Vedere Fukudome-san giocare è sempre uno spettacolo, prende palle impossibili.
E’ un tipo di giocatrice rara nella pallavolo italiana e sono contento che sia già entrata nel cuore dei tifosi italiani.
Mi è capitato di pensare che è il tipo di giocatrice che manca a Novara, che trovo debole nella ricezione.
Ma certo a Milano avrà tante soddisfazioni.
Grazie Leo!
Prendere palle impossibili…per questo la chiamano Dayson!!
Era popolarissima fra i tifosi milanesi, mentre facevo la foto e l’intervista tanti venivano chiederle foto e autografo.

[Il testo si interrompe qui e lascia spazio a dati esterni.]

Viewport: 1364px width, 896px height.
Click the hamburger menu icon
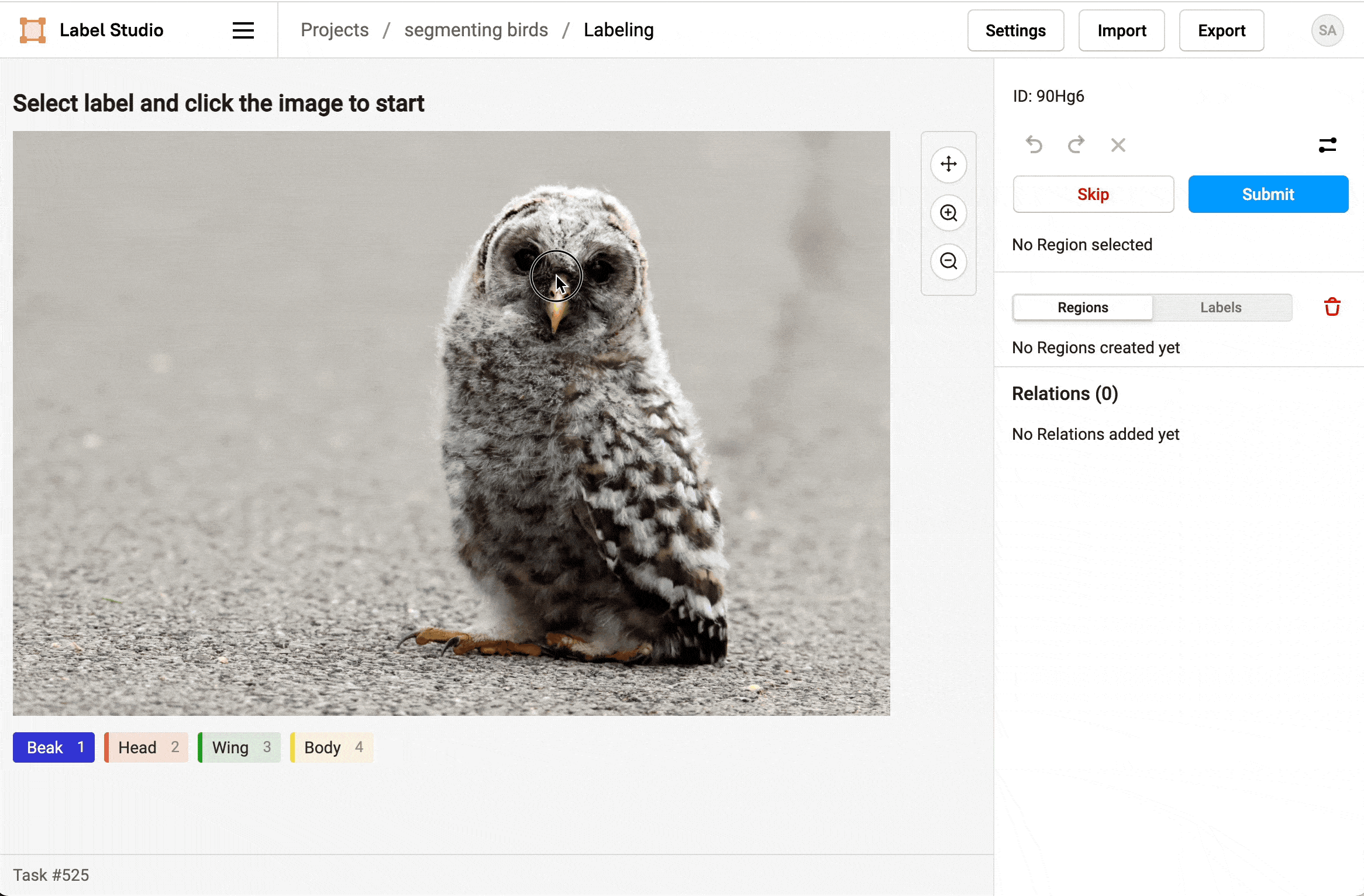[243, 30]
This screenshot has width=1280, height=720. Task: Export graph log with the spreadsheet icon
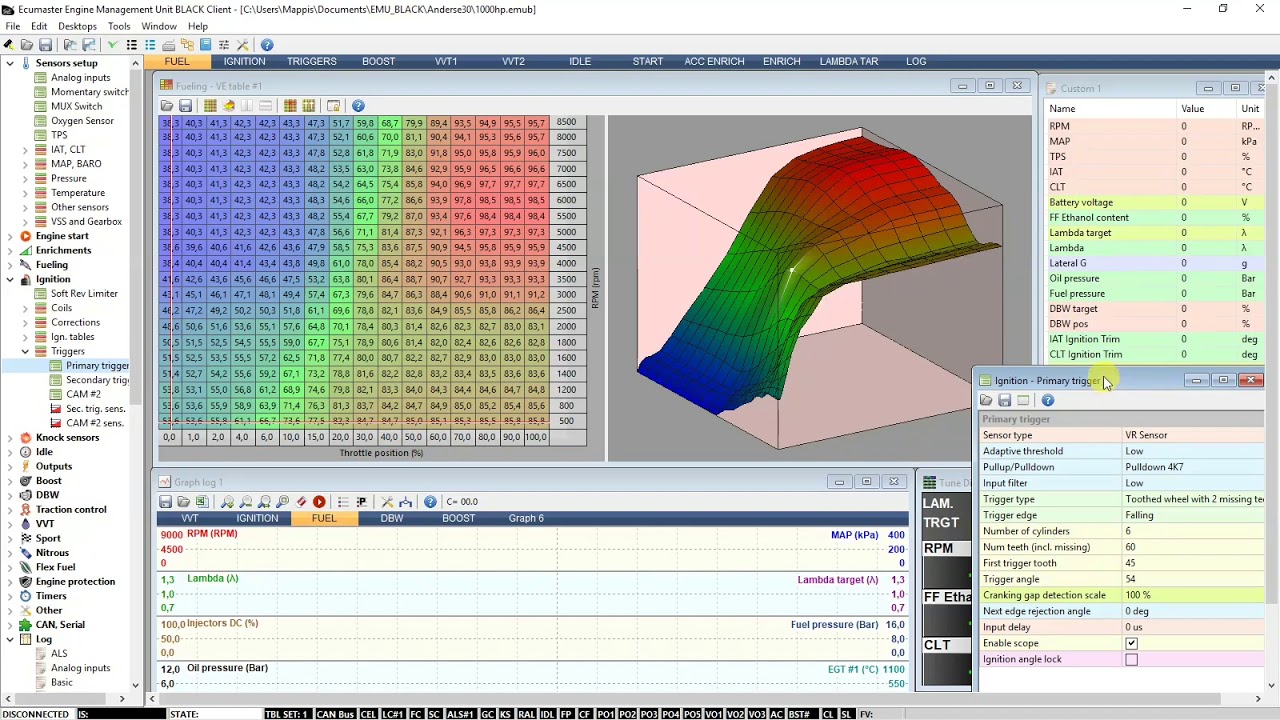coord(202,502)
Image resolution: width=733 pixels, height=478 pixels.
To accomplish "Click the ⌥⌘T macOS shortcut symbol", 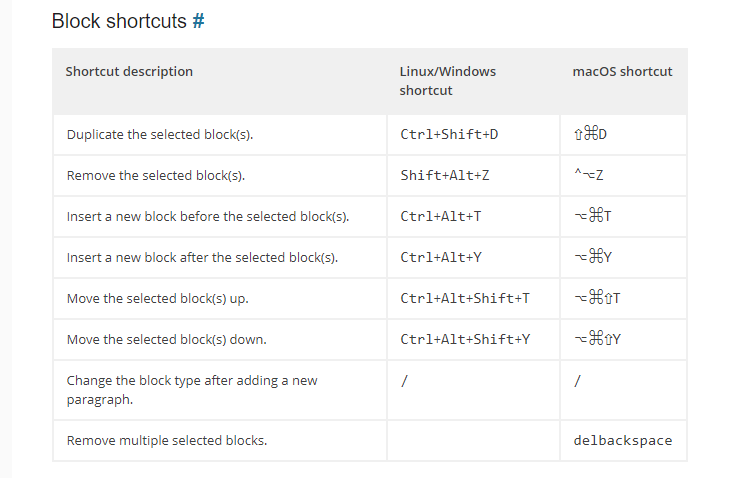I will click(x=592, y=216).
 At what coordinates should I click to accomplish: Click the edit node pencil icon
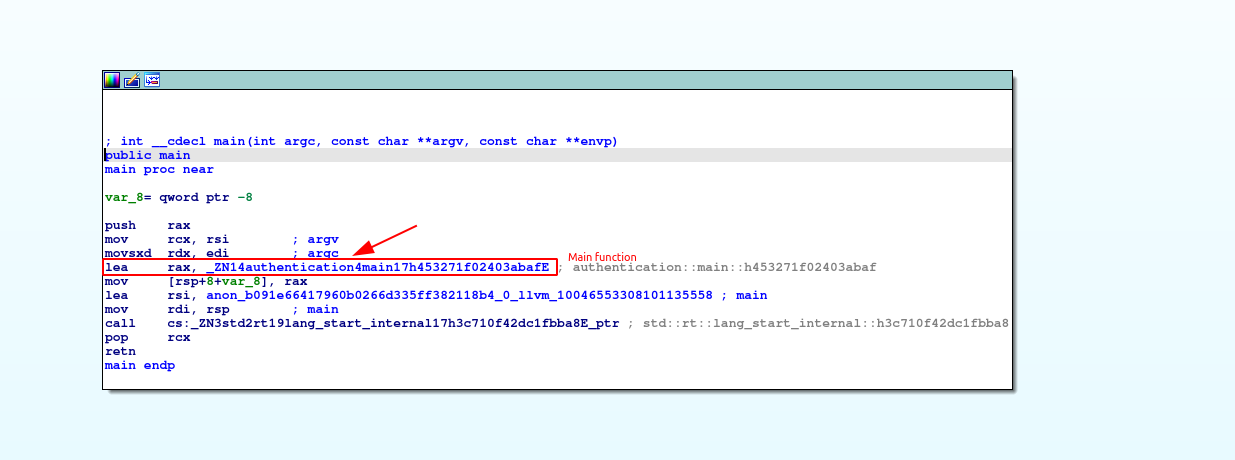click(131, 80)
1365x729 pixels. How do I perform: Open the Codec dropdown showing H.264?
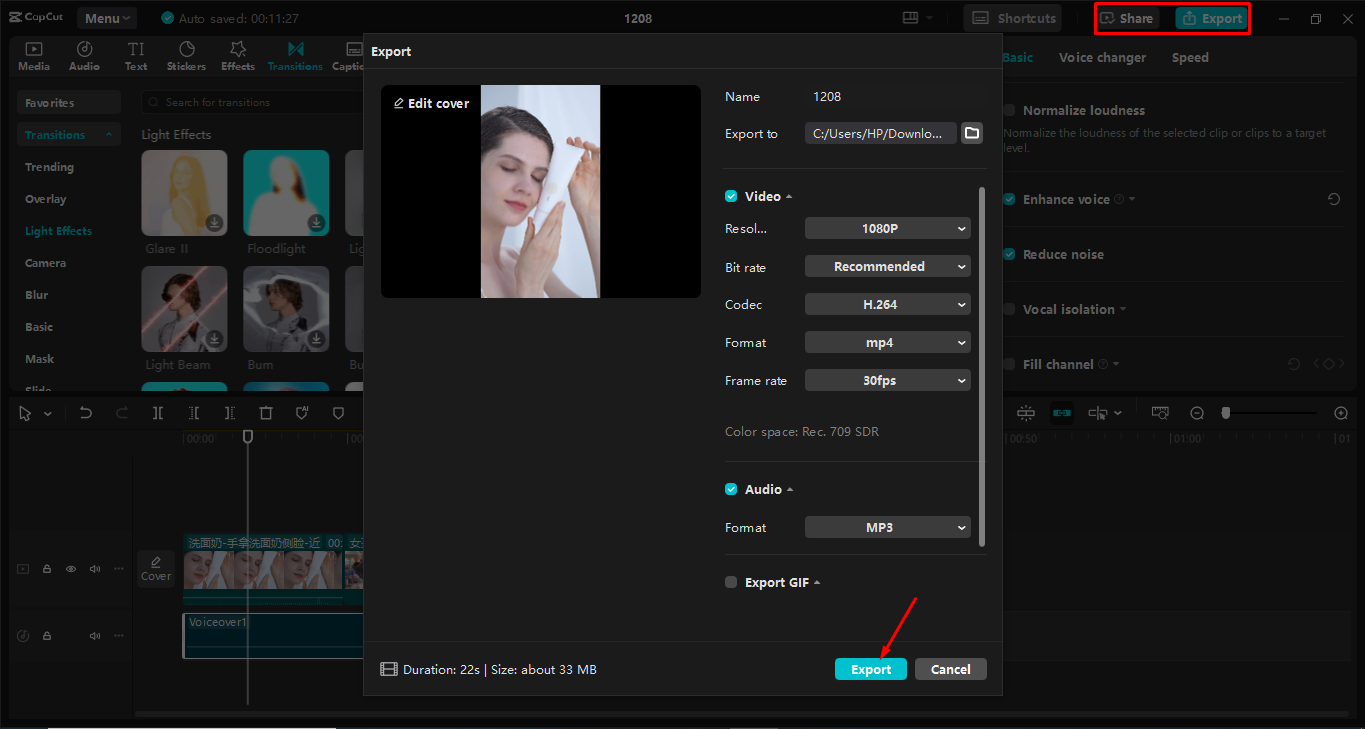pos(887,304)
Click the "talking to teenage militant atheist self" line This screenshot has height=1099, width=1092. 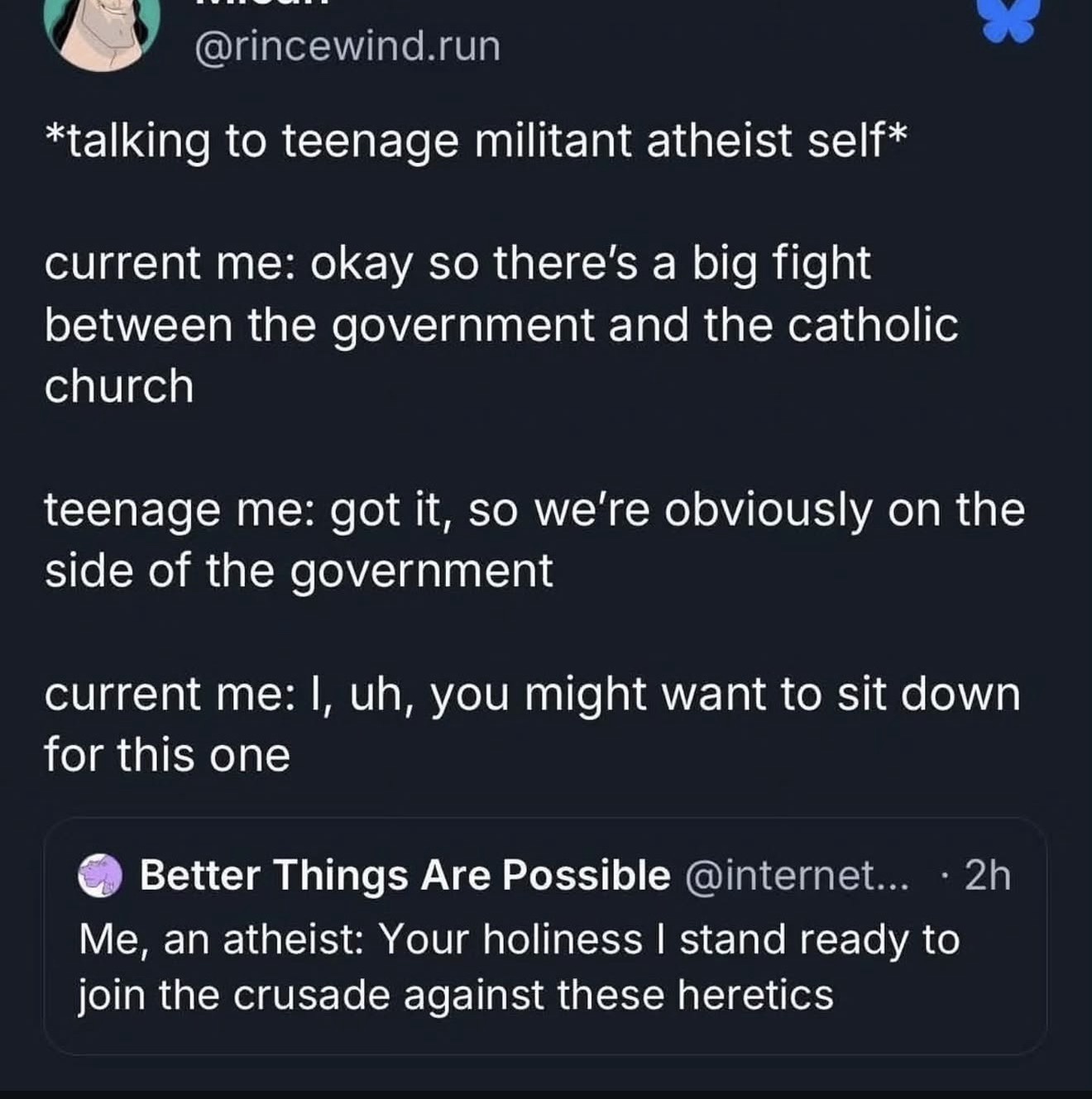point(477,139)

Hai visto la partita di Novara contro Scandicci? E’ stata bellissima, conbattutissima!
Ora e’ tornata libero titolare, Fersino, insieme Mayu e Lina la ricezione dovrebbe essere a posto.
Grazie a te!!
Si, penso che in Giappone sia quasi normale, ma qui in Italia non ci sono giocatrici così brave nel salvare palloni che sembrano già caduti a terra.
Per questo i tifosi l’ammirano così tanto.
Novara Scandicci è stato un partitone, sono contento che l’abbia vinta Novara, la ricezione è andata meglio, Mayu-san è molto brava anche in questo, sa fare tutto questa ragazza, visto che alzate? E’ incredibile… Vorrei che le compagne la impegnassero di più in attacco, ma forse sarebbe troppo anche per lei.
^-^
A quella alzata di bagher la commentatrice tecnica ha dato grande complimento!!
Lei e’ una giocatrice completa, per questo vale tantissimo anche piu’ di una bomber che fara’ 40 punti. Per la pallavolo comunque e’ fondamentale sempre la difesa….se non cade la palla vince!!